● **What you need to do**
Return exactly the lines of the records below, starting at the line that contains "This screenshot has width=1080, height=530." and ending at the line that contains "You are a GUI", with both of those lines kept.

>>

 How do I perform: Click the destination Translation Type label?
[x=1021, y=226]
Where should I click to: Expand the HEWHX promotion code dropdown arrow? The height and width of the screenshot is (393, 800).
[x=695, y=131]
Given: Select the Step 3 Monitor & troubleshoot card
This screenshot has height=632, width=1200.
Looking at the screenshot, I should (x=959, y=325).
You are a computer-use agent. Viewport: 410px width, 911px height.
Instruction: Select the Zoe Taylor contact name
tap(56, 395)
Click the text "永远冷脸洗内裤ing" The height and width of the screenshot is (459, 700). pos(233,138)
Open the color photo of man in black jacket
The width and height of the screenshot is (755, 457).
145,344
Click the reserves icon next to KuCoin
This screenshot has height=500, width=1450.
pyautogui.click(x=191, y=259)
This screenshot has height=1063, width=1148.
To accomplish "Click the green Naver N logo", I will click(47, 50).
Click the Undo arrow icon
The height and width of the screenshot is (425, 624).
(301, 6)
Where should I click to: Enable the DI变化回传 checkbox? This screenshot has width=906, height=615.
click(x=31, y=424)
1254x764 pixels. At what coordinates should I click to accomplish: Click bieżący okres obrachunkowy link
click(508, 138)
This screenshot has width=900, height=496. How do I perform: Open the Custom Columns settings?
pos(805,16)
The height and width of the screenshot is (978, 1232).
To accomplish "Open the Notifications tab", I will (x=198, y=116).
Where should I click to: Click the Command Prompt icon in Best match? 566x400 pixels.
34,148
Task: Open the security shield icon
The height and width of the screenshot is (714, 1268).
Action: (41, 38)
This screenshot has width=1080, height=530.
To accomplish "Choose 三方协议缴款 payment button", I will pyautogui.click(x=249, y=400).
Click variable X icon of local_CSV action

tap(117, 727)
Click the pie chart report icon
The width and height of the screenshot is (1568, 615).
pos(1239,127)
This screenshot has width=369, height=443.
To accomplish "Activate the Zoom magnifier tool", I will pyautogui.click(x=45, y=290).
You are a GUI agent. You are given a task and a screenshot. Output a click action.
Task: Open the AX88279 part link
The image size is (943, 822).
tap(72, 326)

<<

● **Result**
This screenshot has width=1080, height=530.
To accomplish "Choose 三方协议缴款 payment button", I will pyautogui.click(x=249, y=400).
Click variable X icon of local_CSV action

tap(117, 727)
Click the pie chart report icon
The width and height of the screenshot is (1568, 615).
pos(1239,127)
This screenshot has width=369, height=443.
To accomplish "Activate the Zoom magnifier tool", I will pyautogui.click(x=45, y=290).
You are a GUI agent. You are given a task and a screenshot. Output a click action.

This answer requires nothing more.